I'm finding these things increasingly fascinating because they seem for me to connect with other things I know from other parts of my life. So, it starts with an intriguing title like this one:
Why You Can't Truly Know Other People (and What You Can Do About It), and what then catches my attention is this:
This phenomeon—what psychologists call the illusion of asymmetric insight—creates a lot of problems. For instance, it allows you to completely reject what others believe because you think you understand it, and remain convinced that they'd agree with you if only they understood your point of view. Basically, you think you can understand everyone else and nobody can understand you
Which seems to be related strongly to that crucial and basic counselling insight; active listening is important because it actually helps people get beyond the isolation that can be brought about by asymmetric insight (no-body understands me) and it also helps get past the first-foot attitude we all tend to start with; that others don't understand us. Active listening helps overcome both those related things.

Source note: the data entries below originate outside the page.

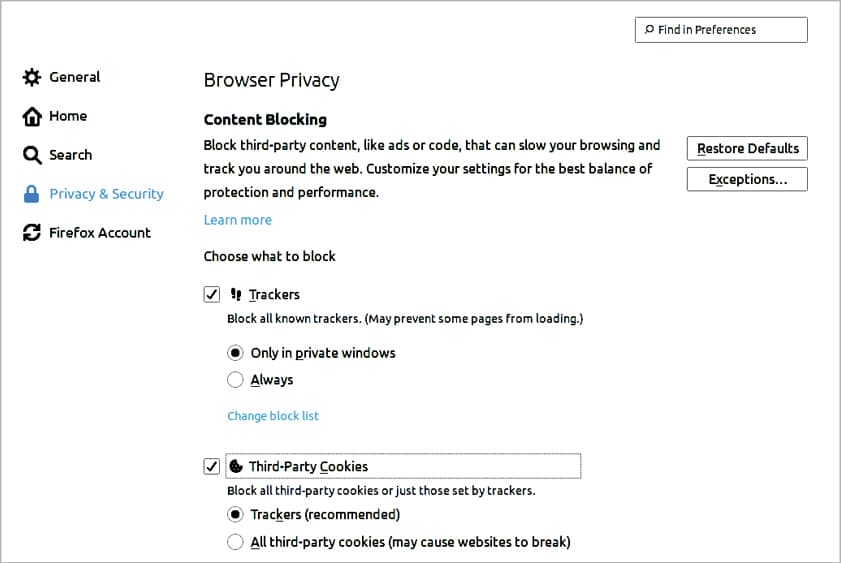Click the Home house icon

click(x=32, y=116)
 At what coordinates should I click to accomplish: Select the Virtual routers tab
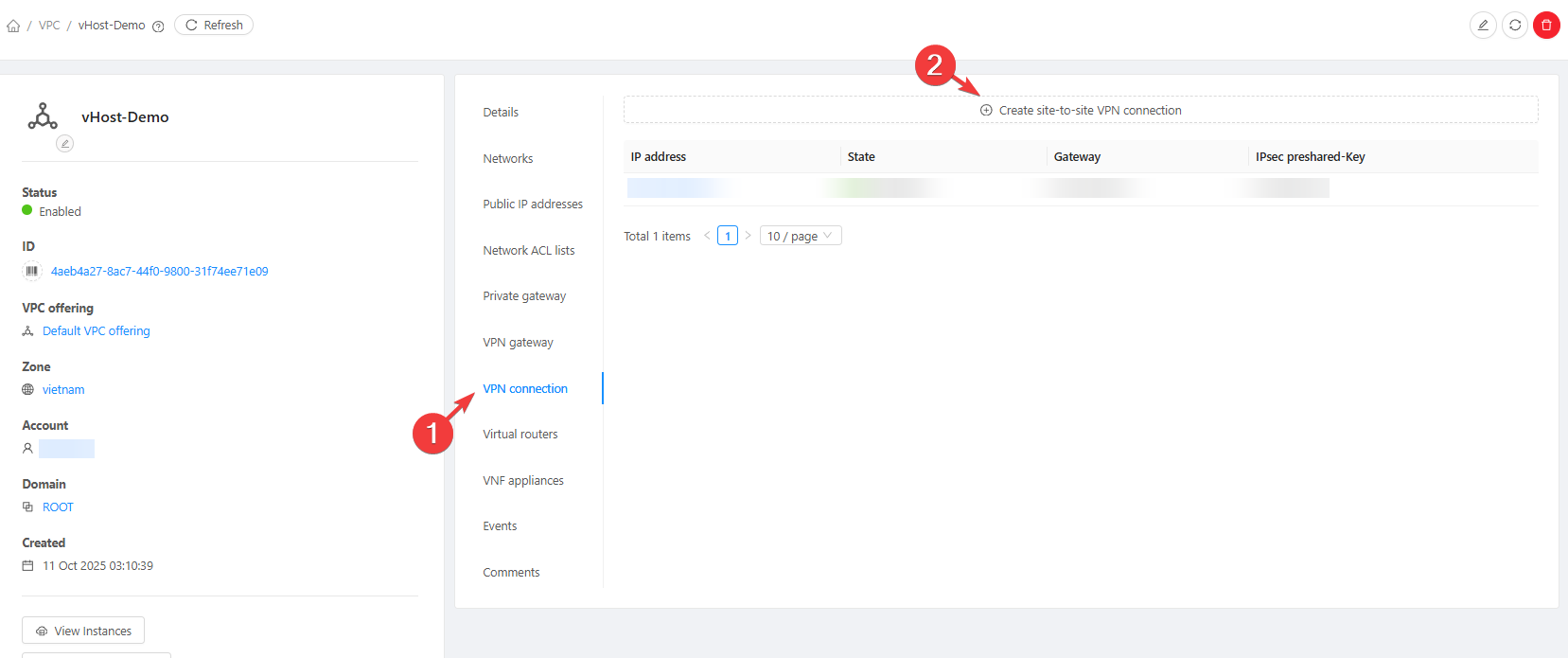[520, 435]
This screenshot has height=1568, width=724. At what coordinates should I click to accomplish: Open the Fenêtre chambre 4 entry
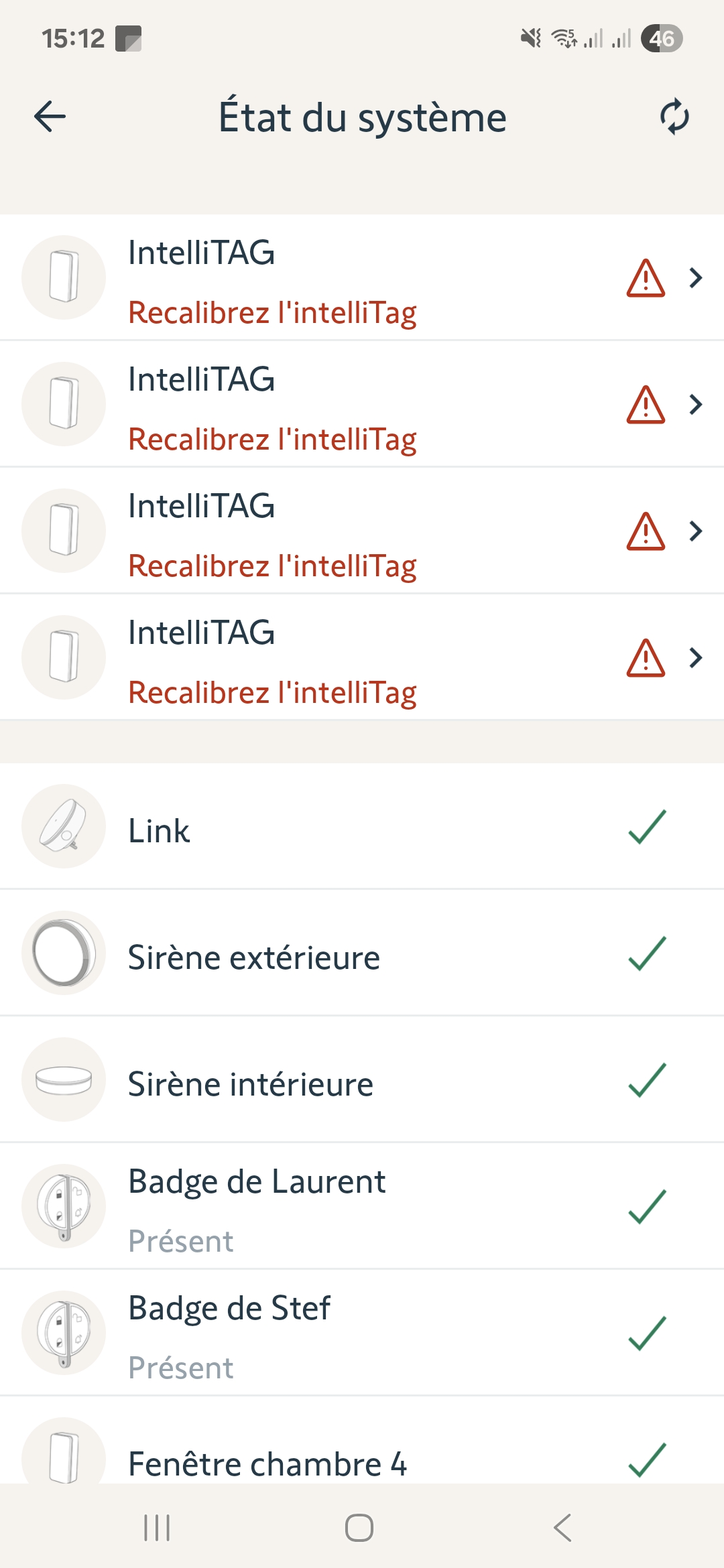click(267, 1463)
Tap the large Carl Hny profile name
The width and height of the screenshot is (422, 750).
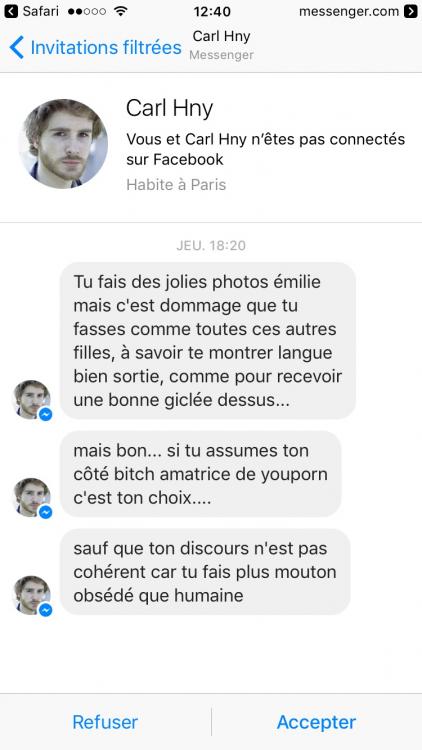169,109
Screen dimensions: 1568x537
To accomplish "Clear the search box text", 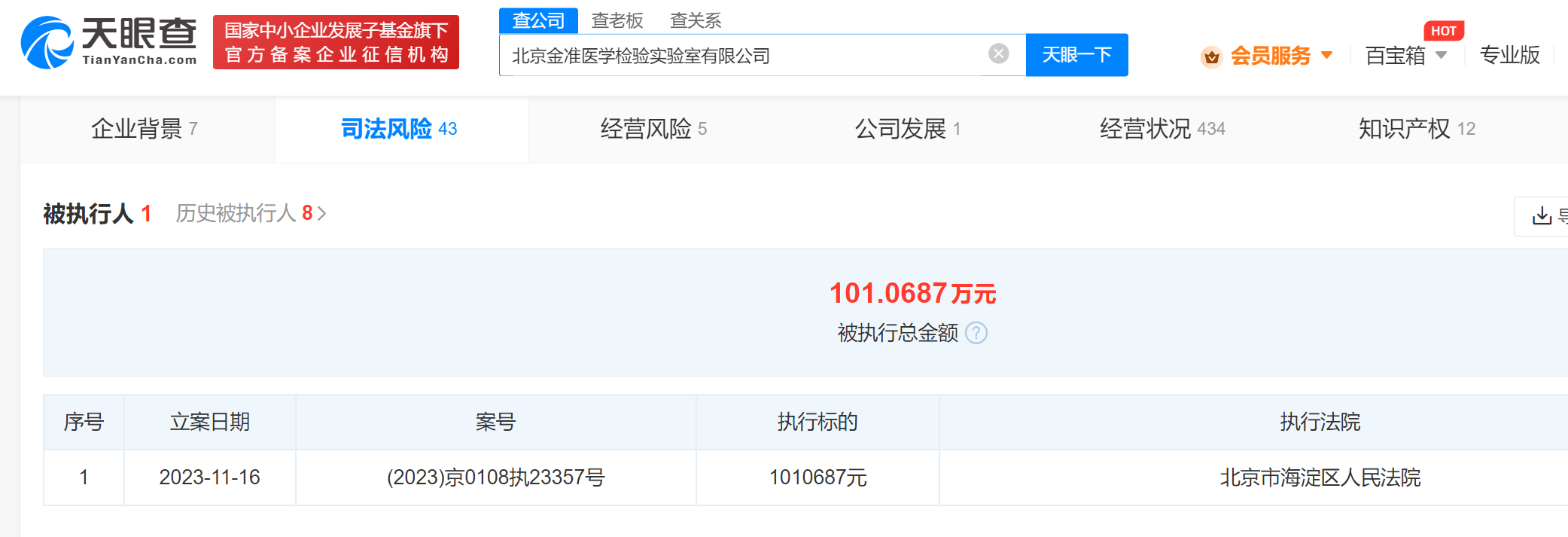I will tap(998, 53).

Note too the importance of this insight for everyday peace-making (and remember 'blessed are the peacemakers ...'); we have to make sure that we do both learn to understand and empathise with others and also demonstrate to them that we really do and that perhaps we understand their point of view. This requires a great deal of humility: the insight that we all think we understand ourselves but no-one else does. It is also part of the 'deal' that if we start from a perspective that others would agree with us if they understood our point of view, then we can't really properly consider changing or moving from our pov until we grasp that the someone else really does understand it. After all, if it's not understood, how can we consider dropping it or modifying it in favour of someone else's unknown perspective? When we truly grasp that our pov is properly understood (in a way that we could recognise it as our own) and yet not necessarily agreed with, then it is that we can move on. This, of course, is the reason why real reconciliation and peace-building is so hard: getting people to listen and to feel heard when the situation is a clash of stereotyping, miscomprehension and dismissal.

The other thing it reminded me of, though, is the acute inner embarrassment (I can't think of a better term just now) as I catch a glimpse of how I might be perceived by others and that they may understand something about me that I hadn't really got hold of. The asymmetry doesn't grant us unique and wholly accurate insight into ourselves. How could it? We are because others are; some of who we are is 'out there' in our social world.